[What the task requires] Can you copy the records below word for word, starting at the line containing "Task: Open the Firefox hamburger menu" and ending at the line containing "Action: click(x=836, y=12)", with both of those lines included and the pictures left out?

━━━━━ Information provided ━━━━━

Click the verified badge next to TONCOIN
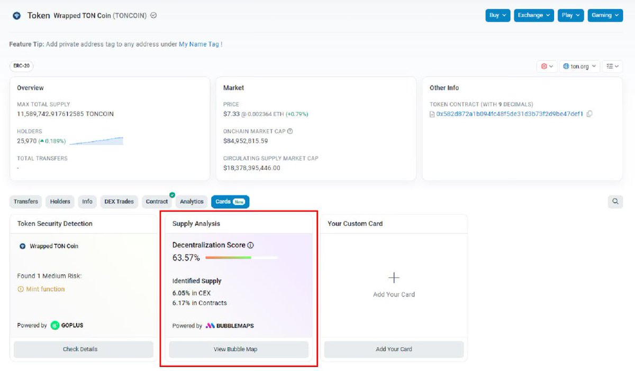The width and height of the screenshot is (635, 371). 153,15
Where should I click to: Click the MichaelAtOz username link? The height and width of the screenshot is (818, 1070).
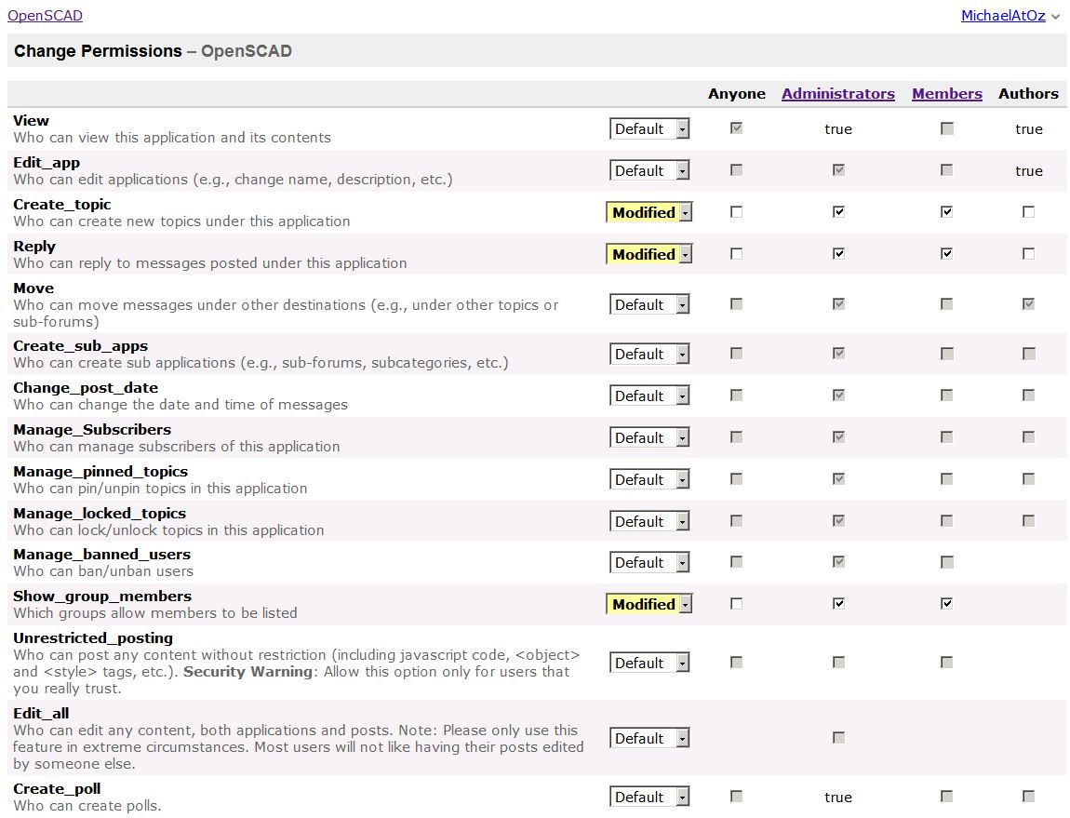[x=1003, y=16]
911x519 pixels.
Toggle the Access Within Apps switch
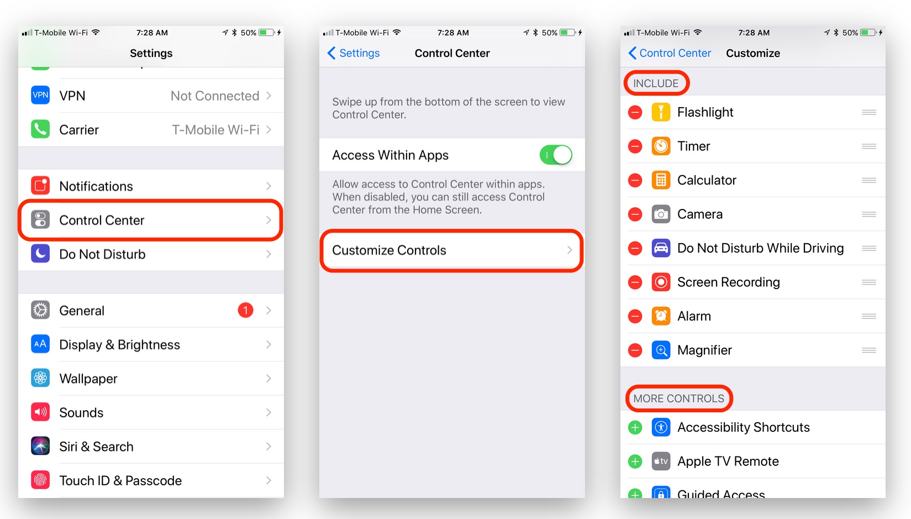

━━━━━
━━━━━ Information provided ━━━━━

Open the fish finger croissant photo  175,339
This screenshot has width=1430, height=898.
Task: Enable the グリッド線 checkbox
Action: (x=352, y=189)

━━━━━
━━━━━ Information provided ━━━━━

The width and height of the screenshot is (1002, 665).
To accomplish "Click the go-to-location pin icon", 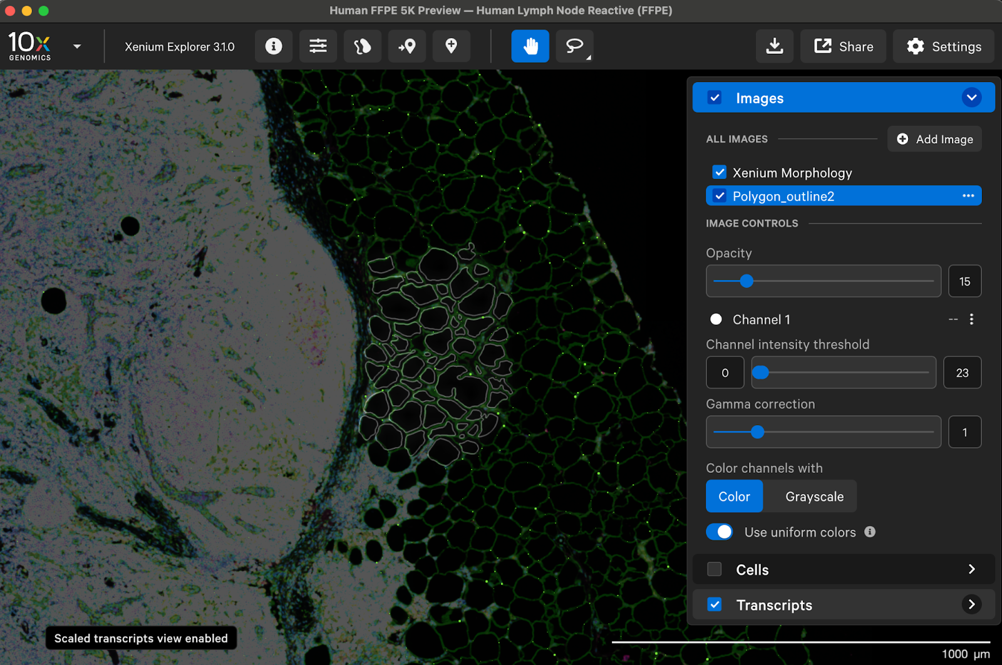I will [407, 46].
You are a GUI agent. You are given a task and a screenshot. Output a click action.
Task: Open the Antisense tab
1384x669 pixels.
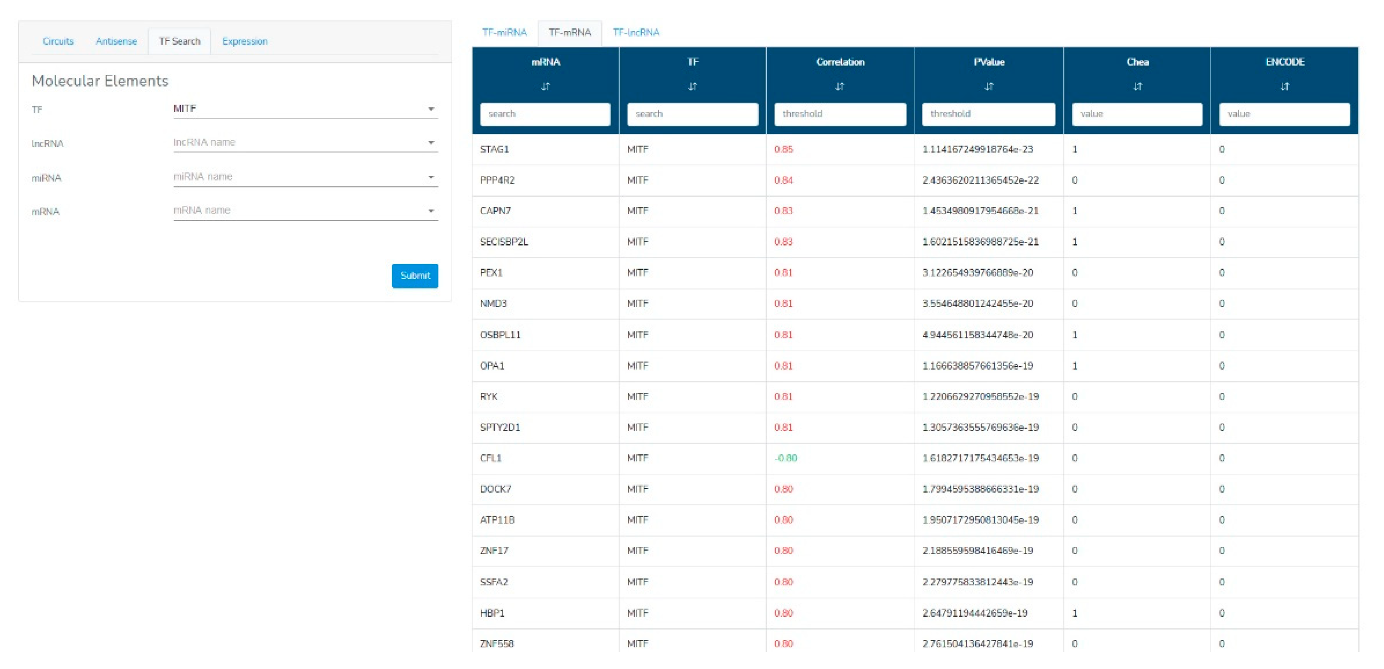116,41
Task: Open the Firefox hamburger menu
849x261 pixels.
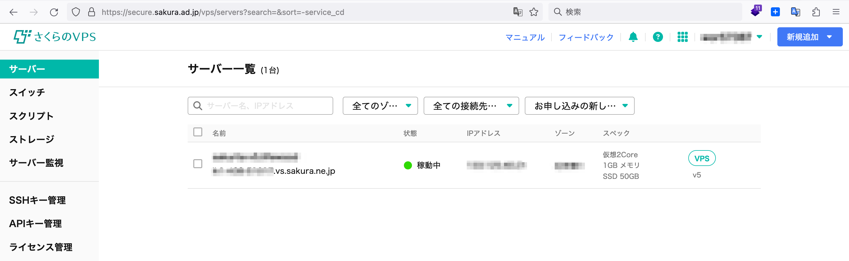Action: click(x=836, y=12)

━━━━━

[Reply to the task]
Task: Open the Firefox hamburger menu
849x261 pixels.
Action: click(x=836, y=12)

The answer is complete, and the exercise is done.